The Covenant Journal: A Commentary on the Church

Editorial - Two Kinds of Faith

-JLD

A covenant is a relationship initiated by God, to which a body of people responds in faith (BCP Catechism p 846).

The Holy Scriptures of both Old and New Covenants tell the story of how a Judaeo-Christian body of people responded in faith to the relationship God initiated with them. We, who may be said to be an Anglican body of people, adopt our response in faith and call it our normative tradition, meanwhile building our own tradition by responding in faith to the relationship God initiates with us. We affirm that their response contains all things necessary to salvation. We are not always so sure whether our response does or not, though we often feel it has promise.

Urban T Holmes in his singular monograph, "What is Anglicanism?" writes about this Anglican consciousness that it "is a mode of making sense of the experience of God... a particular approach to the construction of reality, or to the building of a world." The Baptismal Covenant according to the use of the Episcopal Church (BCP pp 304f) is one very important way that we respond in faith and inform (ie give shape to) our understanding of our relation to God's initiative - and continuing to make all things new.

It's the faith with which we respond -- there are at least two kinds - that often creates the problem, a problem sweeping the Communion even now. There's the credal or doctrinal faith "we believe" and the covenantal faith "we will." There's the doing here and now, with little direction as to how we go about it. And there's the willing here and now, but with both present and future intention and commitment and clear instructions as to how we go about it. It is the difference between faith as passive acceptance of some, albeit essential content, and faith as active participation in a relationship. The Anglican consciousness seems more a covenantal than a credal way of responding to our experience of God. It's rather like parting the Red Sea.

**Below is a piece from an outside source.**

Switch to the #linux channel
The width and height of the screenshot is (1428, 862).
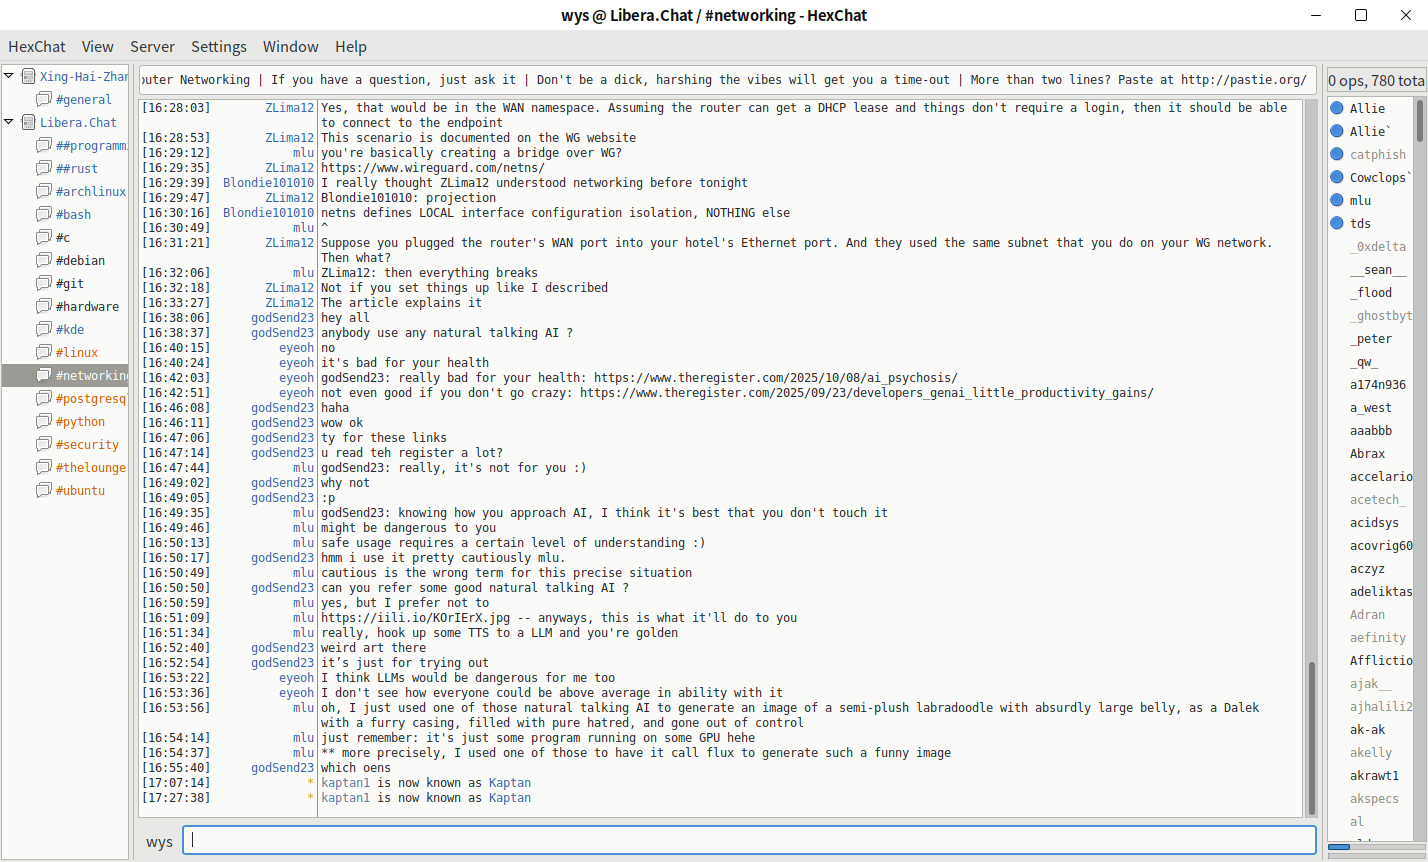click(x=77, y=352)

Samuel Butler is credited with saying "people in general are as equally horrified at hearing the Christian religion doubted as they are at seeing it practiced." The two kinds of faith, credal and covenantal, seem somehow caught up in that statement. It may be safe to presume that some might say the creeds with fingers crossed behind their back. It is not altogether safe whatever to will the Baptismal Covenant without both hands on the wheel.

This ambiguity is revealed by the Baptismal Covenant and its two sets of questions. The Apostles' Creed (the Baptismal Formula) asks for our belief, for passive faith, the part of the Covenant to which we assent. The questions that make up the balance of the Covenant ask for our will, for active faith, and begin with "Will you..." to which we respond, "I will, with God's help." Strangely, we do not ask for God's help for what we believe, but only for what we will, perhaps because a covenant fulfilled is a process, a practice, a life, a relationship in which we choose to engage.

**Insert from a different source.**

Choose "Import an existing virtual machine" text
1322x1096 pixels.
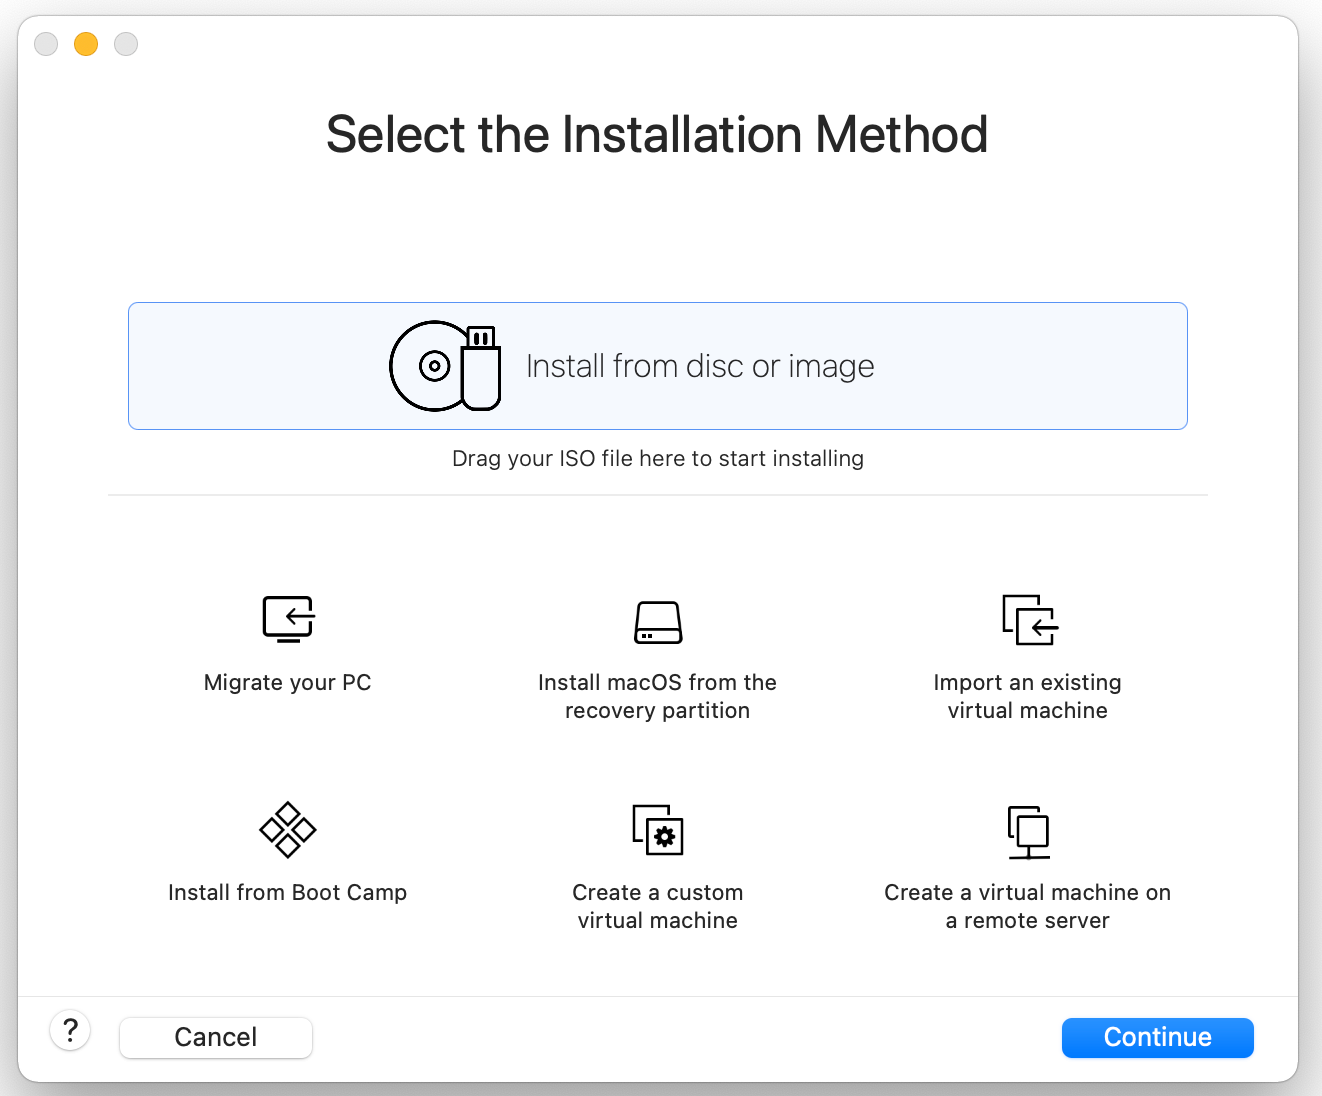[x=1027, y=697]
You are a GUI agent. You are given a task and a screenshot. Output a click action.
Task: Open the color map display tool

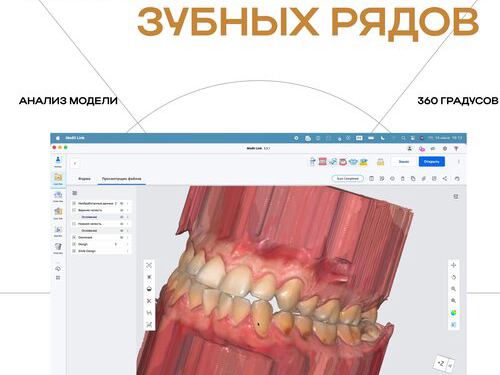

Ironically, the Catechism, itself a form and outline of the faith as belief, is also the source of the definition of a covenant. Faith as assent to doctrine, faith as response to God's initiative all bound in one. The creeds do not spell out beyond implication at best how one must act in response to the affirmations one makes. On the other hand, the covenants are very specific about what one wills to be and to do in the relationship being embraced.

The questions in the Baptismal Covenant embrace the full expanse of the Christian life and way. Nothing and no other is excluded. It is this as editorial premise on which The Covenant Journal was founded and, with God's help, we will to keep it that way.